Одним словом, герцог был ему решительно необходим. Особенно
если учесть, что нужно было в самом скором времени грамотно составить еще один
проект, самый грандиозный из всего, что Сварог до того Лемару поручал.
И сейчас уже можно говорить, что никто, кроме Лемара, с этим не справится.
Какое уж тут уголовное преследование или немилость… Придется стиснуть зубы и
терпеть.
Он подумал с грустью, что ничего почти не осталось от его
былых прекраснодушных мечтаний, с какими вступал на свой первый трон. Мечтания
эти лишены были четкости деталей, он попросту размышлял, что править будет
справедливо и милосердно, что сподвижниками его станут благородные
бессребреники и прекраснодушные идеалисты, мудрые книжники и народные
заступники. Нечто в этом роде.
Увы, жизнь не оставила камня на камне от этих абстракций. Ну
разумеется, при нем состояли и мудрые книжники вроде Анраха, и честные,
романтичные мальчишки вроде Элкона и юного герцога Бресингема…
Но на них нельзя было полагаться в главном. Всеми
доставшимися ему землями следовало управлять жестко и круто, без тени идеализма
и романтики – и вот тут бесценными для него оказались совсем другие кадры,
вроде Интагара, герцога Лемара, Старой Матушки с ее пытошными и виселицами в
Трех Королевствах. Самое печальное, пожалуй, в том, что он давным-давно
убедился: в этом мире и с этим народом иначе нельзя. Быть может, в далеком будущем,
когда смягчатся нравы и излечится от многих пороков род человеческий, кто-то,
пришедший на его место, начнет править совершенно иначе. У трона не
протолкнуться будет от романтиков, идеалистов и бессребреников, денно и нощно
озабоченных трудами на благо человечества – а подданные, в свою очередь,
перестанут воровать и тунеядствовать, подделывать монету и нарушать межи… Быть
может. Одно Сварог знал совершенно точно: сам он до этой прекрасной поры ни за
что не доживет, даже учитывая дарованное ему долголетие… И надеяться
нечего. Так что придется стиснуть зубы и терпеть далее, успокаивая себя
нехитрой мыслью: как ни крути, а кое-что для людей все же делается, помаленьку
отменяем самые одиозные установления прошлых лет, налоги облегчаем, даем массу
возможностей проявить себя на целине… простите, в Трех Королевствах…

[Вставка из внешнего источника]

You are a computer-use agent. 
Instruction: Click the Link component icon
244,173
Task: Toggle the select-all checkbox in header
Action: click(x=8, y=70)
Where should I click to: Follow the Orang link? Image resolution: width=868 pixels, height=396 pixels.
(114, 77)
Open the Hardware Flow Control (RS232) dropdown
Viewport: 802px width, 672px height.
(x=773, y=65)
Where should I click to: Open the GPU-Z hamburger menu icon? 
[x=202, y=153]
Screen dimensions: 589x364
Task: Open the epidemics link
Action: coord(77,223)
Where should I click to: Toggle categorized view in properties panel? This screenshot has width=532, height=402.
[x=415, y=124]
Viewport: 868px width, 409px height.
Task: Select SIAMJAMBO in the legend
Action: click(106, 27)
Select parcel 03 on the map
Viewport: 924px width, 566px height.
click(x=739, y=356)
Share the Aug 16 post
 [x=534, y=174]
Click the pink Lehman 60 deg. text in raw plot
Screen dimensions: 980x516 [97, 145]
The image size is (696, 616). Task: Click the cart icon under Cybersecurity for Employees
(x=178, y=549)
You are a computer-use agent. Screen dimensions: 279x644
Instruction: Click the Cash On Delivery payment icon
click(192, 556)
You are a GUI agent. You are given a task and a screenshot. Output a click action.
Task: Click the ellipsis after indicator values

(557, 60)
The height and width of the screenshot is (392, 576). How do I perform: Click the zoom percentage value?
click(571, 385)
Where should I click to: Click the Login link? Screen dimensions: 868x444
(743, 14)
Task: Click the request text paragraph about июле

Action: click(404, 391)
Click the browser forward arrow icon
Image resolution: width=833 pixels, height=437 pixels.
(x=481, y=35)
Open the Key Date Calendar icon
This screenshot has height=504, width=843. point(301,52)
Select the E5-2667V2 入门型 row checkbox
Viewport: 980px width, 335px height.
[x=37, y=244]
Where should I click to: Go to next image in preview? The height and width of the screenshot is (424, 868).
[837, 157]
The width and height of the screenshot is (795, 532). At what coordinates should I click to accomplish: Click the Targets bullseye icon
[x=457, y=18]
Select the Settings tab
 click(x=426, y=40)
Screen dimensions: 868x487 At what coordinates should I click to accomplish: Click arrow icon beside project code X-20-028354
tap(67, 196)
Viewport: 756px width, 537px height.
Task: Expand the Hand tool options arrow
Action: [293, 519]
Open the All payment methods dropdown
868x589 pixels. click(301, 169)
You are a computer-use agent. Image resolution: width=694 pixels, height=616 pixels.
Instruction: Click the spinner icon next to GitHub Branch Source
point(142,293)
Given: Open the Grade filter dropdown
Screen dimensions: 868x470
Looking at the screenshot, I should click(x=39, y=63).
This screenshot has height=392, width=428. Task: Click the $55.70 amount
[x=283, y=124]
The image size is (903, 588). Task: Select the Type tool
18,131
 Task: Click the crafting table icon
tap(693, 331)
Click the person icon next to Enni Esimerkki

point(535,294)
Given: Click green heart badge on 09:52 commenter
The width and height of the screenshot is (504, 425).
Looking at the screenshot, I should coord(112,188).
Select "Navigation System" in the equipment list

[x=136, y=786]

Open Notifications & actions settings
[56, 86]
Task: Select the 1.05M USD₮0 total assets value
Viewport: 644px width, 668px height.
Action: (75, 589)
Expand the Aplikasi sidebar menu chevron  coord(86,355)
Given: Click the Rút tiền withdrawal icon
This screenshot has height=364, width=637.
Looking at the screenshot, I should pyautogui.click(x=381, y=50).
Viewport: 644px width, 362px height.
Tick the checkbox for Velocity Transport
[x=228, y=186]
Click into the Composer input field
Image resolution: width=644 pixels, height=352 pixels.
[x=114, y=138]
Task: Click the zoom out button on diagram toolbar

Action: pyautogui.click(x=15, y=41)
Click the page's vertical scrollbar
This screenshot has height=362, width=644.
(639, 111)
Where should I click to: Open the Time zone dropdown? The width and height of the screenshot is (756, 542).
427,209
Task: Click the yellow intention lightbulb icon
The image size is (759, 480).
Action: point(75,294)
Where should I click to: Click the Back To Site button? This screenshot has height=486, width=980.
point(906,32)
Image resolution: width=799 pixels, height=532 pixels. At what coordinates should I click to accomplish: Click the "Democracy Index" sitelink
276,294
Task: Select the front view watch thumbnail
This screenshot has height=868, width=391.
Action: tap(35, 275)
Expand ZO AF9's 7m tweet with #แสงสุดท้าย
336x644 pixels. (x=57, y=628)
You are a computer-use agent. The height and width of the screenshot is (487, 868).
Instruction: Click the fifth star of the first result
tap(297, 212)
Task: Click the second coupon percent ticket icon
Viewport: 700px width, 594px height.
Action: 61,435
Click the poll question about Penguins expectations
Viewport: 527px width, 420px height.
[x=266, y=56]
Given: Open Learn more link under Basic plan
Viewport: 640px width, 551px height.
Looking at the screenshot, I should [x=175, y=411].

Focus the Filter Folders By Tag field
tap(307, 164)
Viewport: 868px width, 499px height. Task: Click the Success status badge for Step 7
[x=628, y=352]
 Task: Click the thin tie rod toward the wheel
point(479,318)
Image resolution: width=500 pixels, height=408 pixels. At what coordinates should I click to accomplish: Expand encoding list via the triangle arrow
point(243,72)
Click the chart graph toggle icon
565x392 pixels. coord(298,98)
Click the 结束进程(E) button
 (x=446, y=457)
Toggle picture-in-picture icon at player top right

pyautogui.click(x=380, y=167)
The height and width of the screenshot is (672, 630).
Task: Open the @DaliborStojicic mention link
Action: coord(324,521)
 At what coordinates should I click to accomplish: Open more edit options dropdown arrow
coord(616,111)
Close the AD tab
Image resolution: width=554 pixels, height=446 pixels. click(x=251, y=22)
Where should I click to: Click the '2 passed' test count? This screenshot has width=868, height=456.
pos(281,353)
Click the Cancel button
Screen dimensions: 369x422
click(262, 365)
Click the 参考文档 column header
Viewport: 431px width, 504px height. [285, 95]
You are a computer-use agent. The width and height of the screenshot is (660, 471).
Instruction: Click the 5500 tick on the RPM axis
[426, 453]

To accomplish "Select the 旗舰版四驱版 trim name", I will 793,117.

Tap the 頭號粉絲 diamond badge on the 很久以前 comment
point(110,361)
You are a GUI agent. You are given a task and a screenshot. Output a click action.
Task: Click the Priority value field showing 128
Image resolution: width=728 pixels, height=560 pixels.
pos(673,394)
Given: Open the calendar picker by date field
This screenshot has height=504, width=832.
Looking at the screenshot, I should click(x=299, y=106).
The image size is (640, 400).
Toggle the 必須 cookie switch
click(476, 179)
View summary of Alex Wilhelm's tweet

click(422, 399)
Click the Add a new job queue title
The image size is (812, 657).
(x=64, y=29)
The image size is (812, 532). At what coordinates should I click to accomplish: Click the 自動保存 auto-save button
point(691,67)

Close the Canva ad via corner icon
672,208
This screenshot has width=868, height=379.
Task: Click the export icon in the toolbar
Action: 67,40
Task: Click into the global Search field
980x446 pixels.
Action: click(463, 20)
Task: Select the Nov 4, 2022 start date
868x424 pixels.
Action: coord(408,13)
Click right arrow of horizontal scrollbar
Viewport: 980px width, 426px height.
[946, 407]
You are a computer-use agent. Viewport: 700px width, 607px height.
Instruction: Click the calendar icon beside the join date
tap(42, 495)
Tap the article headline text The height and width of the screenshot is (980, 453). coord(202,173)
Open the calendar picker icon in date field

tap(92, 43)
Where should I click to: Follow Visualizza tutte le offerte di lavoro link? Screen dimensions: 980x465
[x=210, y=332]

Вызывать Лемара и разносить в пух и прах нет никакого
смысла, Сварог давно оставил эти попытки. Герцог, как обычно, с самым невинным
видом, со слезой в глазах будет уверять, что все это – клевета завистников и
происки врагов, и будет при этом так благообразен, убедителен и проникновенен,
что поневоле начнешь верить самую чуточку, что все так и обстоит, даже при том,
что в ящике стола у тебя лежат доклады, составленные надежнейшими сыщиками.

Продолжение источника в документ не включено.